- [About this task] Among the records below, find each line that includes the string "profile" and copy it.

•••••

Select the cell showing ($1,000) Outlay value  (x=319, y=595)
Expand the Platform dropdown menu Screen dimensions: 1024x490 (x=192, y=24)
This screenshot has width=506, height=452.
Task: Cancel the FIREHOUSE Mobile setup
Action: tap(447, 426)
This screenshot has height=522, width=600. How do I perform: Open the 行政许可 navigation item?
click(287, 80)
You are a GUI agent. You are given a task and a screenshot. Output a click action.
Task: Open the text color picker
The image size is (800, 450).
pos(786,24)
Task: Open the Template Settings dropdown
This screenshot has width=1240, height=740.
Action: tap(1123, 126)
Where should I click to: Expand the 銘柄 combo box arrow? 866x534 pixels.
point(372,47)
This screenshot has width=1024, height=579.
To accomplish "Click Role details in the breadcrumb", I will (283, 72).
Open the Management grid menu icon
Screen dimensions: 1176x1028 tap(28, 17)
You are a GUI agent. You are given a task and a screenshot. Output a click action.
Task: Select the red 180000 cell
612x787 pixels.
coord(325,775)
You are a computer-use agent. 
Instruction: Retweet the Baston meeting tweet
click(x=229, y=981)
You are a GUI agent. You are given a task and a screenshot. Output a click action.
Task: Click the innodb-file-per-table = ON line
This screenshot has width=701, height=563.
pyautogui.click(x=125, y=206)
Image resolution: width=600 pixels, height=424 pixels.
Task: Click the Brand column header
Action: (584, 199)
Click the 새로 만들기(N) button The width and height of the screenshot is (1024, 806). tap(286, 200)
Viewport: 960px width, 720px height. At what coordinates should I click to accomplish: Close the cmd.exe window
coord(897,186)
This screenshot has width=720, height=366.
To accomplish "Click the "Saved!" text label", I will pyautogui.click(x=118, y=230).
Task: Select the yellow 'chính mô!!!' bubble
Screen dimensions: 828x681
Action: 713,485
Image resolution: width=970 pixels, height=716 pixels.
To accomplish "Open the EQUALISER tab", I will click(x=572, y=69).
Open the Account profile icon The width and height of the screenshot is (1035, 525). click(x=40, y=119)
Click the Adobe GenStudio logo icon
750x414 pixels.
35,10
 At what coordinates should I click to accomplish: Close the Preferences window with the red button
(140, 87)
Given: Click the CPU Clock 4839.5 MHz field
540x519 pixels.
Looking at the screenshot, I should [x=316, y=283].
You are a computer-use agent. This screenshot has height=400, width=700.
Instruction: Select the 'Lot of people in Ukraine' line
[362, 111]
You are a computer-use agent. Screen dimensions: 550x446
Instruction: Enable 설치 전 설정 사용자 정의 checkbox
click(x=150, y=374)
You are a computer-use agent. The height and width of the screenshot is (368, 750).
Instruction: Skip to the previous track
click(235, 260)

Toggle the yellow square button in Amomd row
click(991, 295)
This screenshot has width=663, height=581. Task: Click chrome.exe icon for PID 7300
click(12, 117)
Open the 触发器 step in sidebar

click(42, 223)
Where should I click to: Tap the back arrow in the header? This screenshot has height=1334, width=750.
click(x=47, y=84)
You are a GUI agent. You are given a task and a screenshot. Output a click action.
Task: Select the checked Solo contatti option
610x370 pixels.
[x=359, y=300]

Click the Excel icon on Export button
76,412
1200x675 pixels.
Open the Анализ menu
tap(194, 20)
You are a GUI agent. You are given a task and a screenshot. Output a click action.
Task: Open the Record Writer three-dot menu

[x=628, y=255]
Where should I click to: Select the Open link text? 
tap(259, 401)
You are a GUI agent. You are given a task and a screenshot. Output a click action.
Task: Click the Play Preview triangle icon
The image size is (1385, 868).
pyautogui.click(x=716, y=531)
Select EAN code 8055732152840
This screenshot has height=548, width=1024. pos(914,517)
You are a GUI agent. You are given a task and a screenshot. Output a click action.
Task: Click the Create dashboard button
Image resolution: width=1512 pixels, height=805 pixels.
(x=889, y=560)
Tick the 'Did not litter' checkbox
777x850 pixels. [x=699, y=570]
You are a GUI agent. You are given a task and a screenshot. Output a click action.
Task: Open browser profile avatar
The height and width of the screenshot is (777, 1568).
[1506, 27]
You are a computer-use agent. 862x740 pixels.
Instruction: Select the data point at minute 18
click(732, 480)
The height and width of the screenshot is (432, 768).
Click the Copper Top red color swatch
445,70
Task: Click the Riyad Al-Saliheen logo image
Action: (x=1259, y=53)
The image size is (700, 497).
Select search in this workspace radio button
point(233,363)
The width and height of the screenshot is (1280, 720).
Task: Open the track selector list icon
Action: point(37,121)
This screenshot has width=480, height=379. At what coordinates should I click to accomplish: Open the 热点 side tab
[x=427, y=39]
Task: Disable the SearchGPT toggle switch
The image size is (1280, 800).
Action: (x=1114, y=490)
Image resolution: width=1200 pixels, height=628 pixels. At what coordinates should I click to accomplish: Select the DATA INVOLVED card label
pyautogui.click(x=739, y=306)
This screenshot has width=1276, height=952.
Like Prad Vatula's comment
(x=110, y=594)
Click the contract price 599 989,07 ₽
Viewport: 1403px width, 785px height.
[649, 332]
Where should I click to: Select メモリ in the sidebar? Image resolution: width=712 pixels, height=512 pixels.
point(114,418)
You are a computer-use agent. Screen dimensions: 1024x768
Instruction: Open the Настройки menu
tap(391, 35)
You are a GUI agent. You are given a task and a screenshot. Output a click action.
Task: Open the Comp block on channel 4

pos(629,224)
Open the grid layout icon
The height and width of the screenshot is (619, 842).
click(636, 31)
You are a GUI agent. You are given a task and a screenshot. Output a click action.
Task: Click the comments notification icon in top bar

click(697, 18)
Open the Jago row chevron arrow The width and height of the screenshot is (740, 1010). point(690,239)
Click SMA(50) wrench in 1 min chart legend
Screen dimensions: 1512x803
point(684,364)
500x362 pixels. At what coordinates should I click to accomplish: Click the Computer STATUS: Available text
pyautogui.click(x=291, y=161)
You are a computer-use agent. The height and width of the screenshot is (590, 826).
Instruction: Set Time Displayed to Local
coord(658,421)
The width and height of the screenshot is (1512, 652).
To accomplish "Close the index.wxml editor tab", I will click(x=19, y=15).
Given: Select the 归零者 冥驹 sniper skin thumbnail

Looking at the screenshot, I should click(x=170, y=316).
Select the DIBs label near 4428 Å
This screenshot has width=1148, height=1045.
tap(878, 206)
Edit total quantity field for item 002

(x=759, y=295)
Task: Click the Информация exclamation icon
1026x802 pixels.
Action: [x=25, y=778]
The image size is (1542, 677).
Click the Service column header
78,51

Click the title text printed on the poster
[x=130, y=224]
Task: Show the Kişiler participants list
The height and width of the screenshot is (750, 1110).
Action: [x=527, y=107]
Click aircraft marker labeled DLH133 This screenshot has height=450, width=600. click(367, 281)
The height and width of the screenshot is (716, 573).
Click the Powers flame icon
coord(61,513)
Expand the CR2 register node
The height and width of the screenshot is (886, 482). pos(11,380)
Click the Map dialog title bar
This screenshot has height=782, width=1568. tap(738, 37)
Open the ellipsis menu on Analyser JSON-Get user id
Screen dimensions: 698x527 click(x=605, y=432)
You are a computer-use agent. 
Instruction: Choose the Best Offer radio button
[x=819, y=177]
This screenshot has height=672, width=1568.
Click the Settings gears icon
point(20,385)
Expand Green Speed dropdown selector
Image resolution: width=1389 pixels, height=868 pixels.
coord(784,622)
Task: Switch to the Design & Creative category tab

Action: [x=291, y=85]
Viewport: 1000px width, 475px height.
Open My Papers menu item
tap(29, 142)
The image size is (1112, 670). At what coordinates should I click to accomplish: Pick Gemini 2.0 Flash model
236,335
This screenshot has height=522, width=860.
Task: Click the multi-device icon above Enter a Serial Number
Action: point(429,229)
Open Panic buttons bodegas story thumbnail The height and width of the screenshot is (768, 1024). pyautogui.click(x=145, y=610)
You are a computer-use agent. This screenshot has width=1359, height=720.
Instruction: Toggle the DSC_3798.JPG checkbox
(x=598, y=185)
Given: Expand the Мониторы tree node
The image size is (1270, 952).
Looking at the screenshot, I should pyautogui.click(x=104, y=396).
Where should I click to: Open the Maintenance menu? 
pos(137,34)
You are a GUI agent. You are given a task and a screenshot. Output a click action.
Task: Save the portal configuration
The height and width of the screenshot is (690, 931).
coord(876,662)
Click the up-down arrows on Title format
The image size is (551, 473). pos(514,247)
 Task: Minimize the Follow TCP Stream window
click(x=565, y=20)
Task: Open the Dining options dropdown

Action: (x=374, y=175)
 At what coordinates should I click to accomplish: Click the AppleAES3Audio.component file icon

•••••

- [Expected answer]
Open the Account profile icon The width and height of the screenshot is (1035, 525). click(x=40, y=119)
Task: Open browser profile avatar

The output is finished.